DIRECTIONS FOR THIS TASK -
Print the line containing "The height and width of the screenshot is (257, 334)." and all lines after it to the end of the records below, exactly as written. No pictures.

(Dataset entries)

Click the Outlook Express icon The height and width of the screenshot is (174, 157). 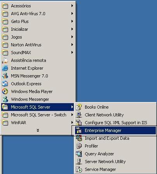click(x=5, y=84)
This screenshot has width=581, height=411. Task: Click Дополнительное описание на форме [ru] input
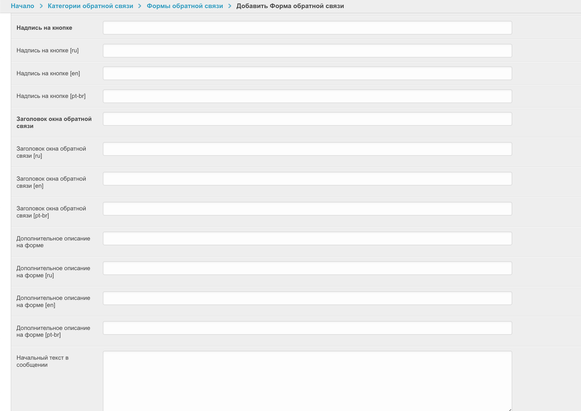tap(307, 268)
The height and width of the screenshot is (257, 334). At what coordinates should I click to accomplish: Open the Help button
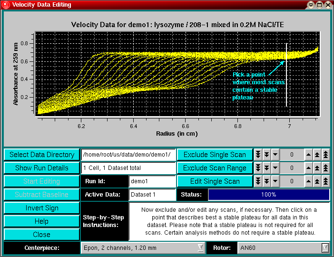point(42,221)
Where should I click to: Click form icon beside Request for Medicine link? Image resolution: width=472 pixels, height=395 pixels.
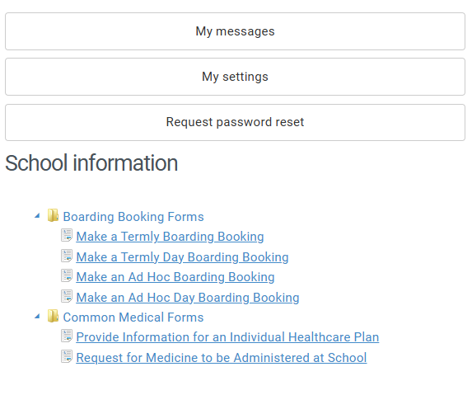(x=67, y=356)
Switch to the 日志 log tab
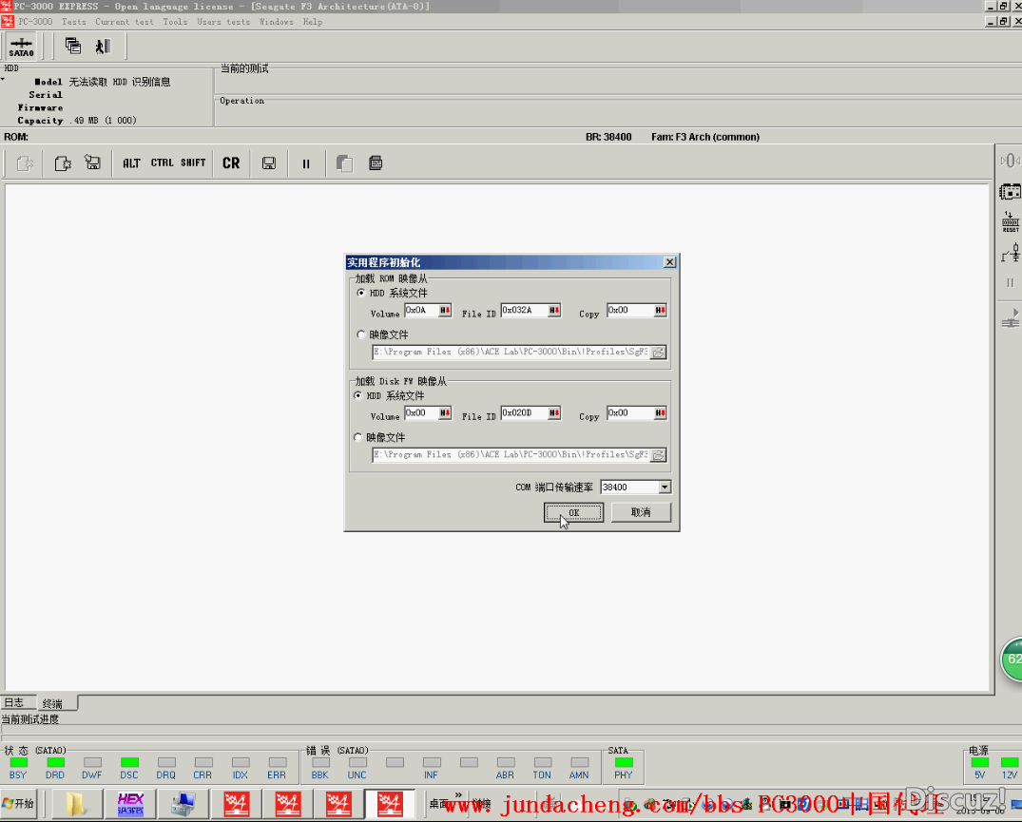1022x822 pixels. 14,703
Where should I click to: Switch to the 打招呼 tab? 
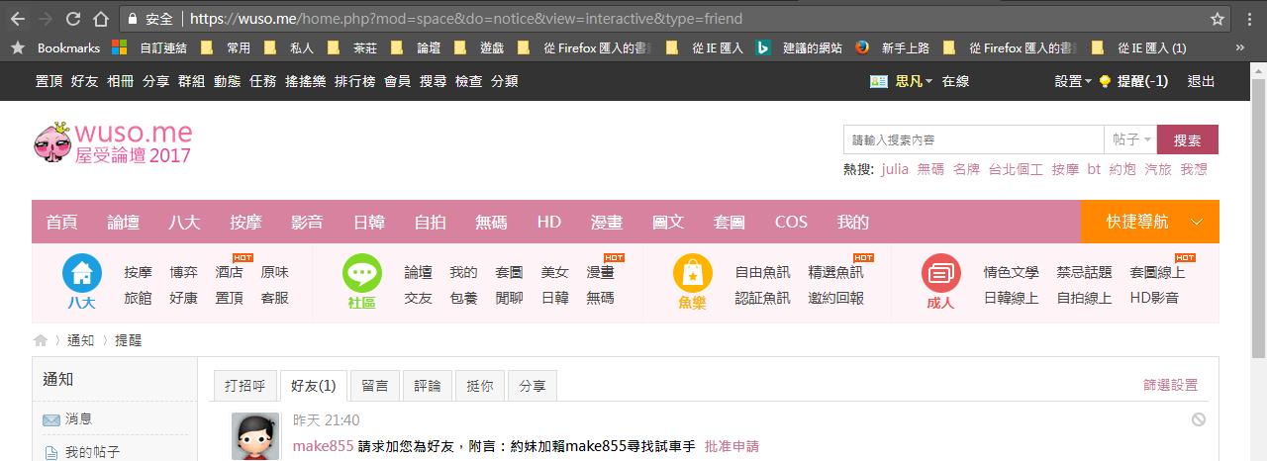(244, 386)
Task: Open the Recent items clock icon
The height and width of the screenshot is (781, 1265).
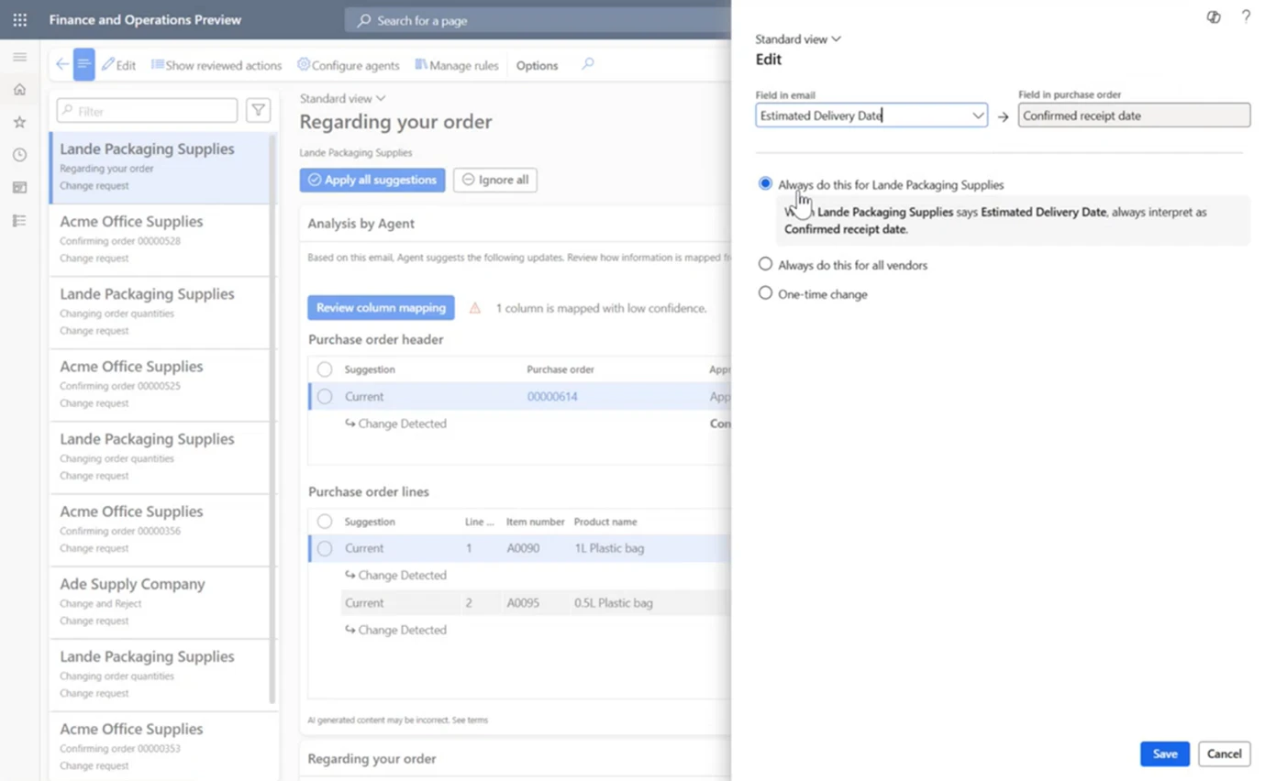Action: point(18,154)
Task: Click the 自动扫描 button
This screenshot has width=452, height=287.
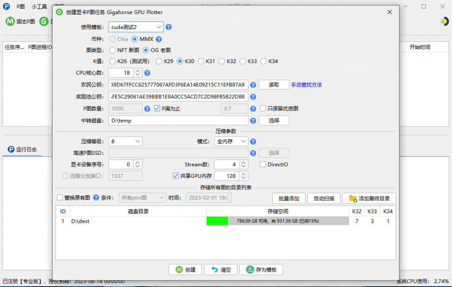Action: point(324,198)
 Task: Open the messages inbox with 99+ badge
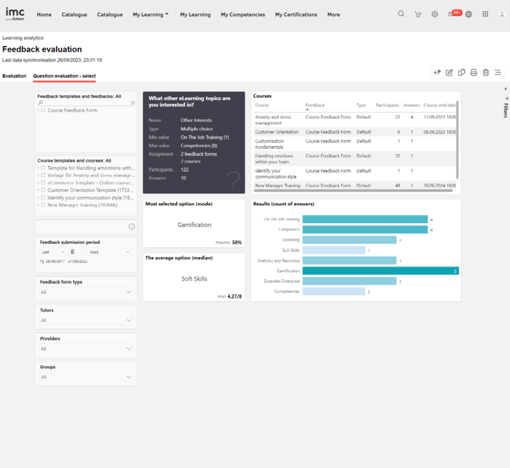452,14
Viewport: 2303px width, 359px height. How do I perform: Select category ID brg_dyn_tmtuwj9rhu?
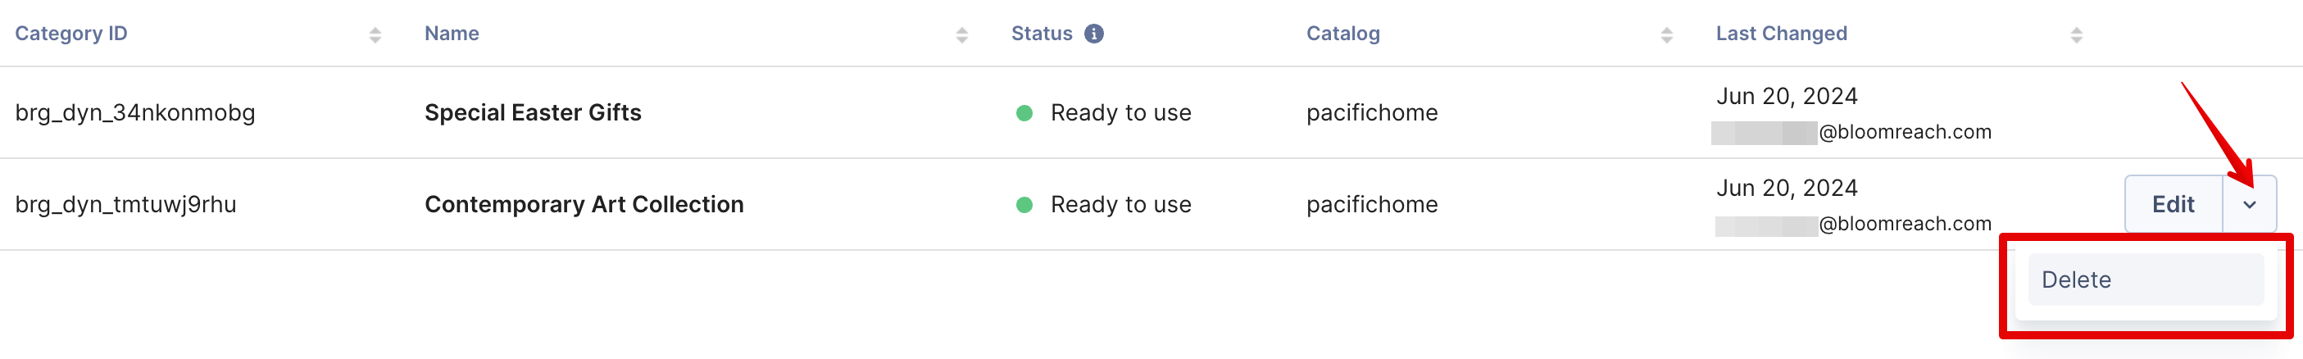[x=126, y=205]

OUTPUT FOR THIS EXERCISE -
The height and width of the screenshot is (257, 334). At what coordinates should I click to accomplish: Open the Help button
point(42,221)
Where should I click to: Click form icon beside Request for Medicine link? Image resolution: width=472 pixels, height=395 pixels.
(x=67, y=356)
Switch to the 日志 log tab
1022x822 pixels. 14,703
Where should I click to: Switch to the 打招呼 tab? 
(244, 386)
Task: Open the Recent items clock icon
The height and width of the screenshot is (781, 1265).
Action: point(18,154)
Task: Click the 自动扫描 button
This screenshot has width=452, height=287.
Action: point(324,198)
 Task: Open the messages inbox with 99+ badge
452,14
Viewport: 2303px width, 359px height. How do I perform: Select category ID brg_dyn_tmtuwj9rhu?
[x=126, y=205]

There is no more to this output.